Listen to a track from the upcoming Hadeon from longstanding Dutch band Pestilence, one is immediately struck by the similarity to late-1990s Morbid Angel: the riffs are there, albeit a bit impatient and tightly circular, but the whole experience is not. What is missing? To understand this, we must go to the core of what made death metal what it is.

If you wanted to explain to a normal person what death metal is, looking at the core of its spirit, you might haul out Slayer Hell Awaits, Hellhammer Apocalyptic Raids, and Bathory The Return… because these influenced the techniques, composition, and spirit of death metal. From Hellhammer and Slayer, it got its song structure and aesthetics; from Bathory its themes and riff technique.

Death metal took the original idea of metal, formed when Black Sabbath and others began using power chords to make phrasal riffs instead of harmony-oriented open chord riffs, and developed it further. This is different than doing something “new” or “progressing” because it means undertaking the much harder task of developing an idea further at a structural level instead of just changing aesthetics.

With the rise of underground metal, death metal adopted chromatic riffing and made the interplay between riffs form a narrative to each song. This abolished typical rock song structure and, because the guitar served as a melodic instrument instead of a harmonic one, forced vocals, bass and drums into a background role. How well the riffs fit together and portrayed an atmosphere, idea, or sensation defined the quality of the music.

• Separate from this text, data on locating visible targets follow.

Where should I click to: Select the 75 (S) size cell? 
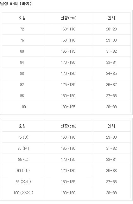(23, 137)
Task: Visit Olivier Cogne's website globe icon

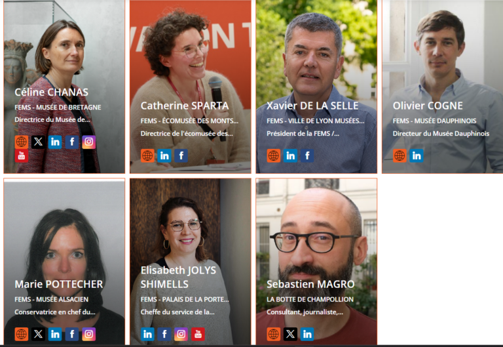Action: click(x=400, y=156)
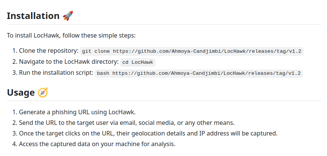Click the GitHub URL in the bash command

tap(206, 73)
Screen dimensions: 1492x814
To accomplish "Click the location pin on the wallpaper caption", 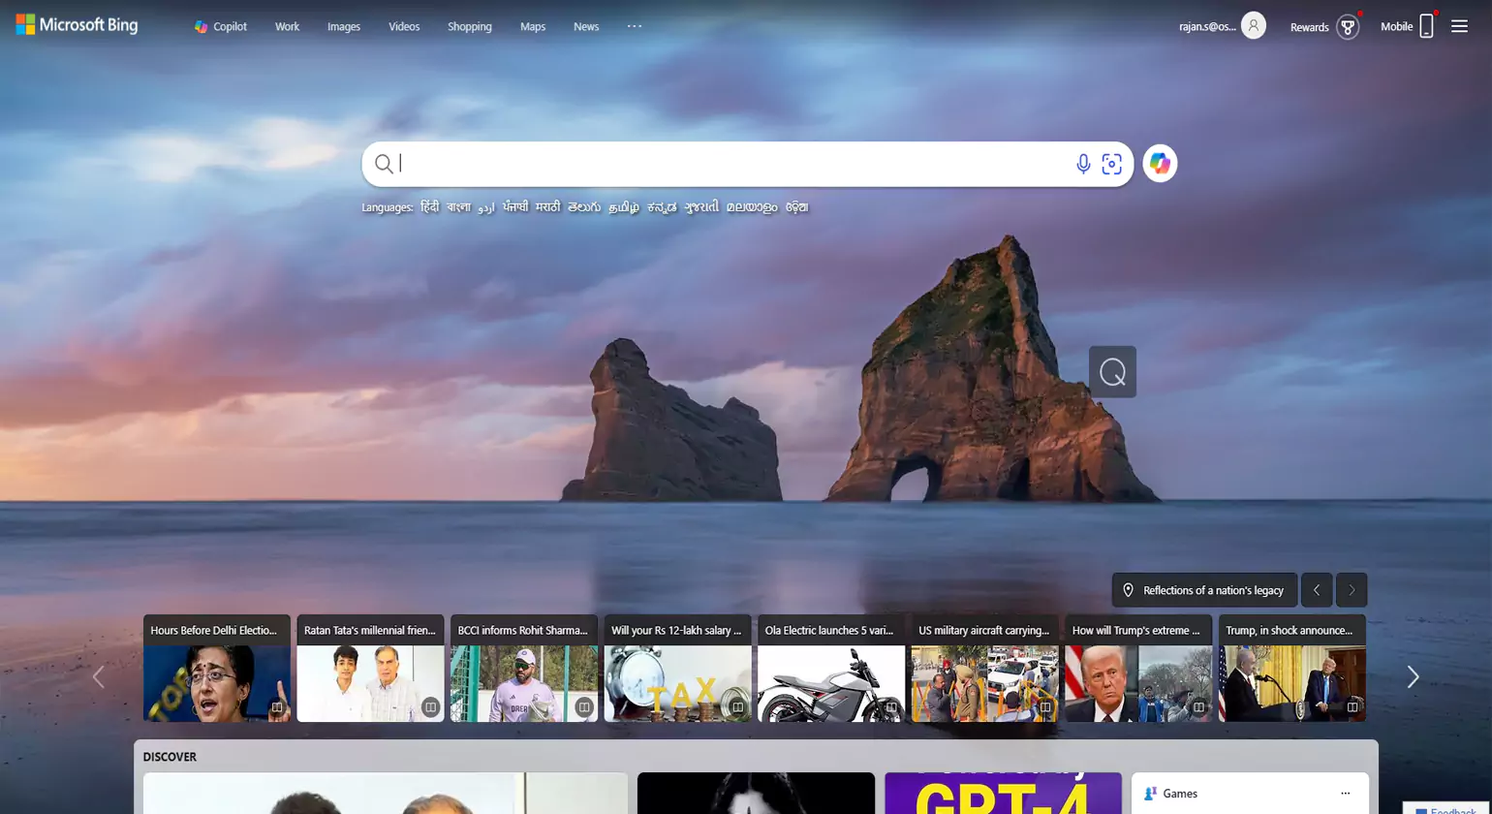I will pyautogui.click(x=1128, y=589).
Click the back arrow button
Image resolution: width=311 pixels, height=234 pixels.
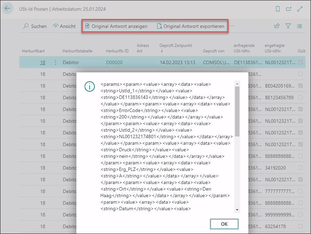click(x=8, y=9)
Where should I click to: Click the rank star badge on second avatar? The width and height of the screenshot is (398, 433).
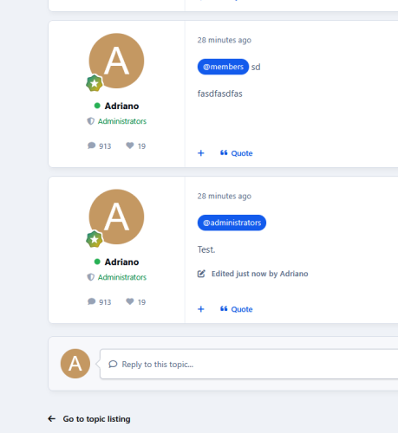pos(95,239)
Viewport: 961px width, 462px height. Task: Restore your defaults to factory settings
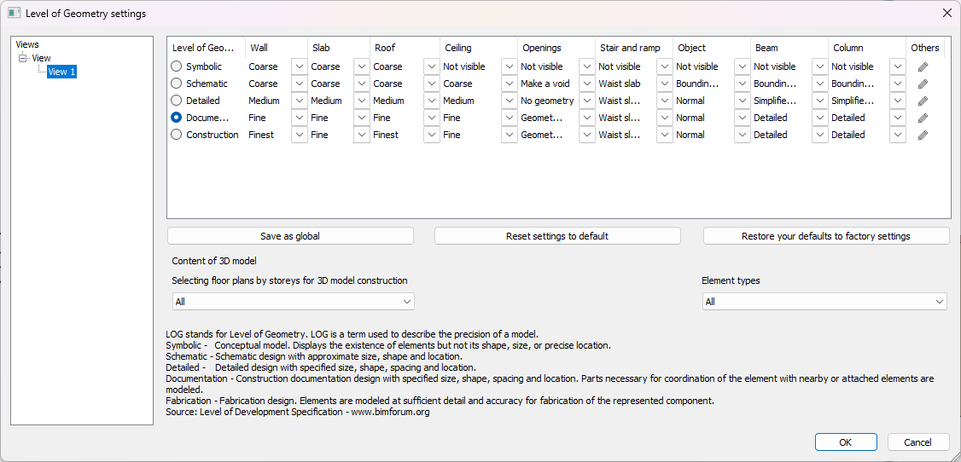(x=825, y=236)
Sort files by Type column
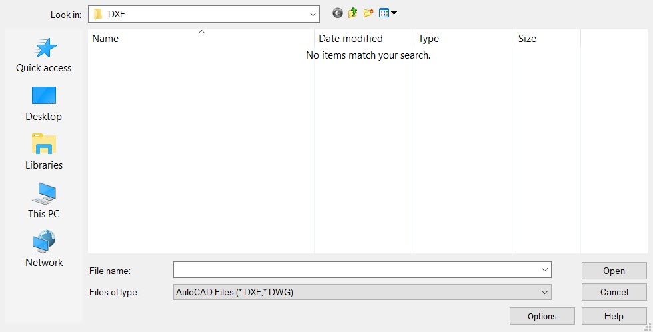The image size is (653, 332). pos(463,39)
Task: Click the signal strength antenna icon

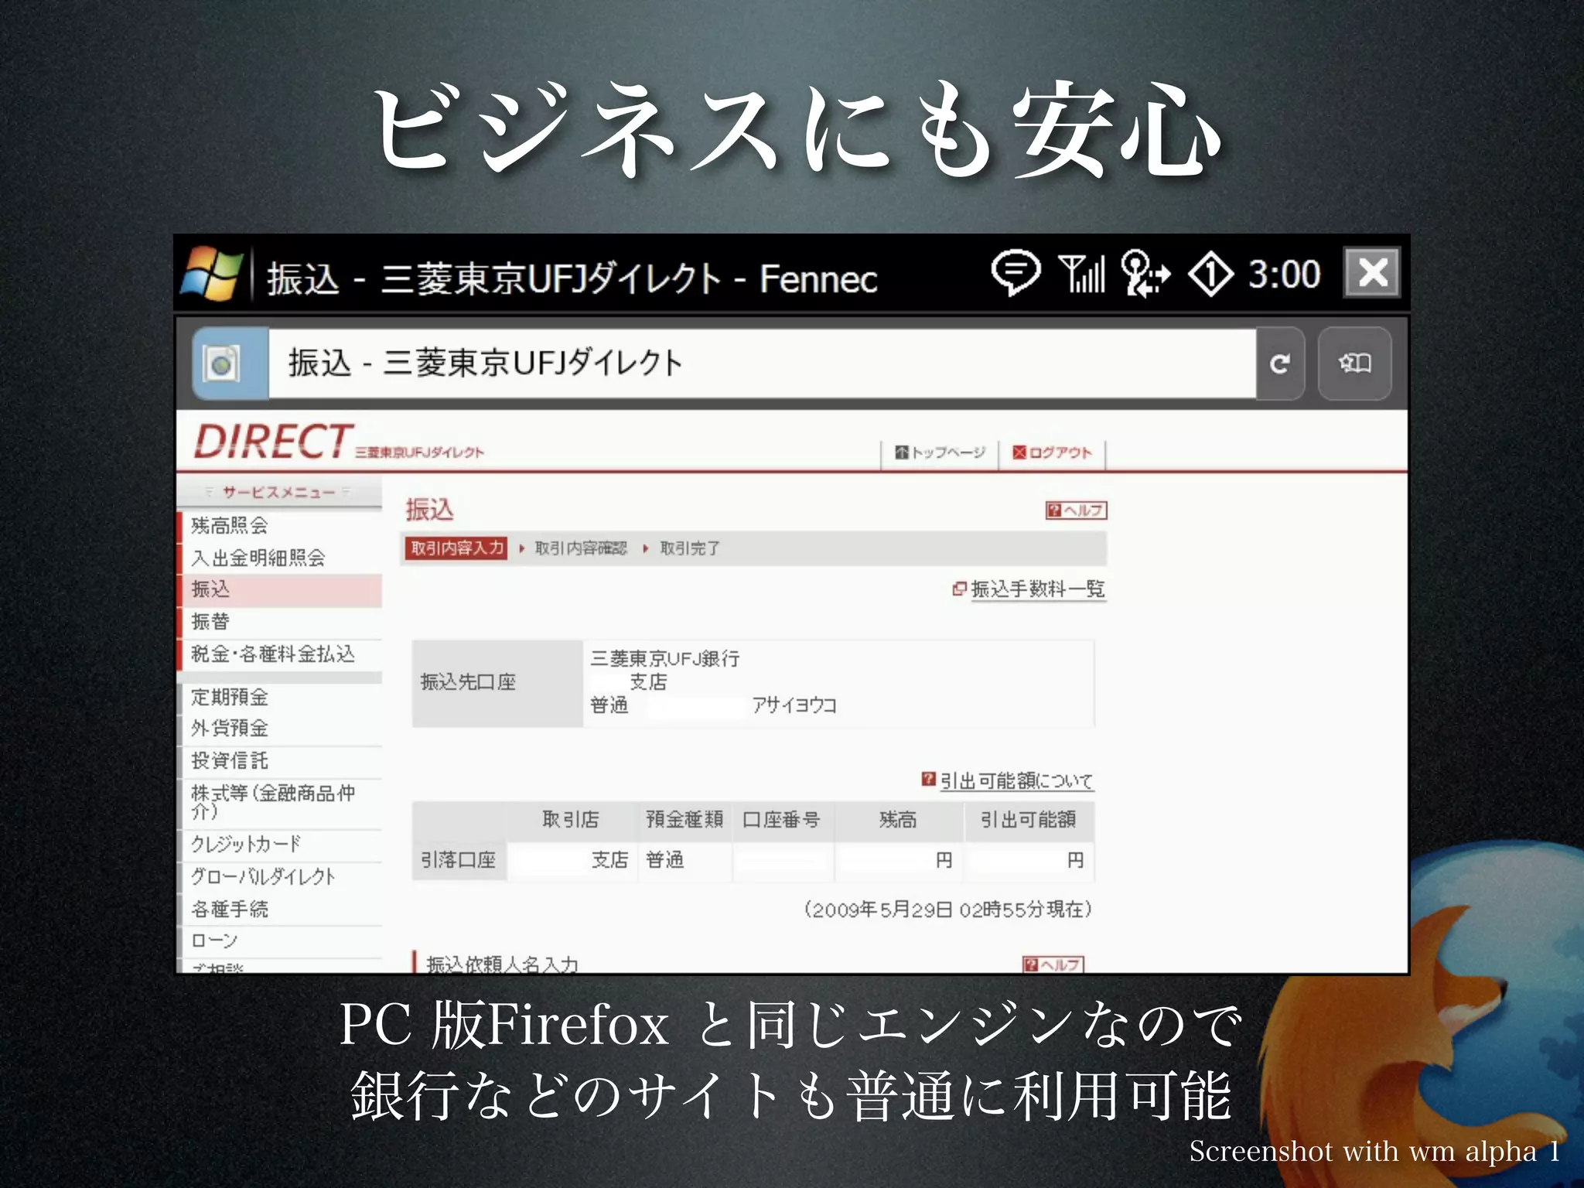Action: coord(1081,273)
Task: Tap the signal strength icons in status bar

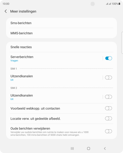Action: (108, 4)

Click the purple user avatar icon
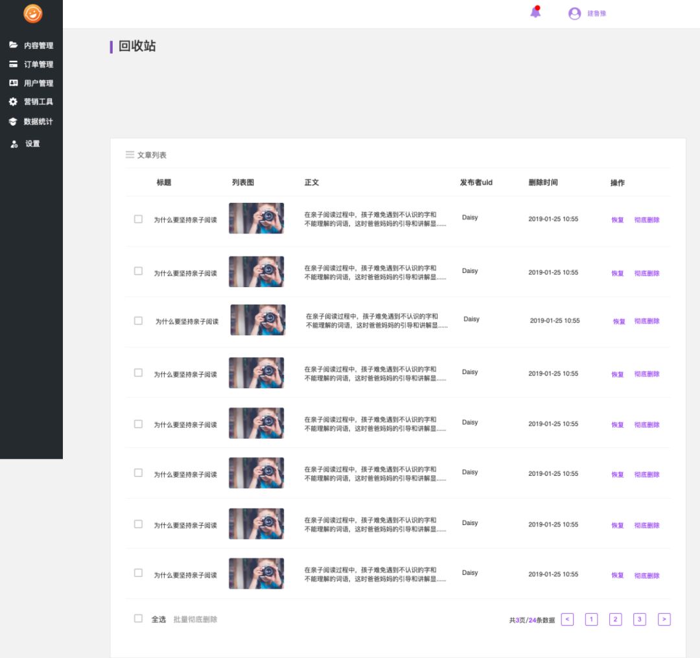click(x=574, y=14)
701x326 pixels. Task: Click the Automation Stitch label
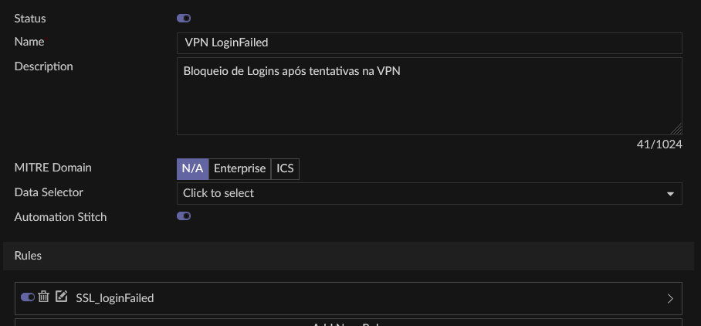point(61,217)
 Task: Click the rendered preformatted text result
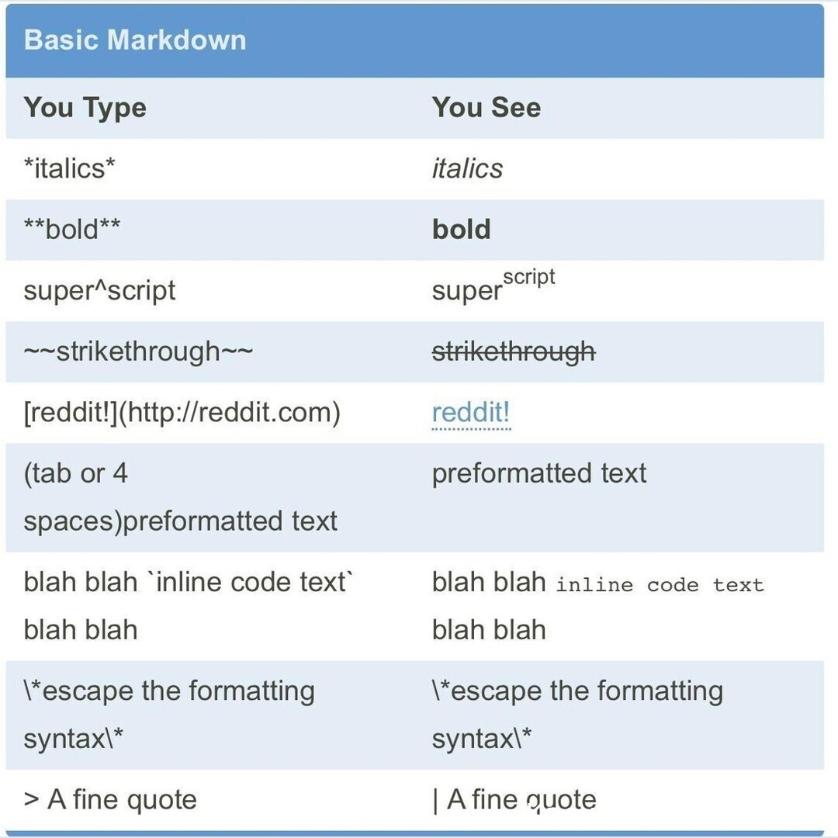[x=538, y=473]
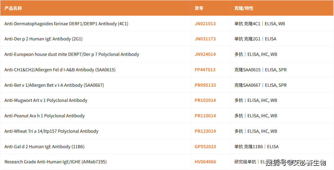Click Research Grade Anti-Human IgE/IGHE product name
This screenshot has height=170, width=334.
pyautogui.click(x=55, y=162)
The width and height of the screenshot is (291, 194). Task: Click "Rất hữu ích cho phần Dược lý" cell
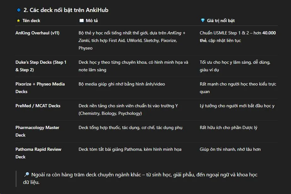pyautogui.click(x=229, y=127)
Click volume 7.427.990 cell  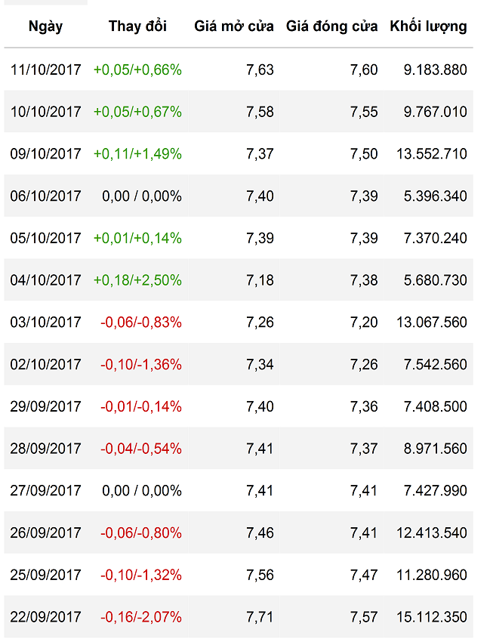[x=435, y=491]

Pestilence came from a solid death metal background with Consuming Impulse but showed a speed metal styled approach on Malleus Maleficarum, and this tension has stayed with the band for its entire career. The speed metal style of verse and chorus built on a singular theme that is present in the music is easier to jam on and use harmony to complement, where death metal rarely explicitly states its theme, only silhouetting it in the interaction between its many riffs. With speed metal, bands can set up a chord progression and develop it in layers of internal commentary like jazz, and this puts vocals back in position number one among the lead instruments.

“Non-Physical Existent” is a two-riff song with both based on the same note progression. It creates its intensity through the clash between a ripping circular high speed riff and a slower chromatic riff that uses odd harmony to distinguish notes in an otherwise linear theme. The song breaks into a solo section over one of the riffs, and has a type of turnaround the drops into the faster riff as a return. But there is no real interplay nor any narrative.

From the riffs themselves, this is a good song, but unfortunately, it is not death metal. Nor will it last because essentially it is a closed-circuit video of itself, a riff commented on by another, without resembling any particular experience or emotion, therefore being a null journey, more like stasis in space while riffs loop. It is better than not bad, but still not of real interest to the death metal fan.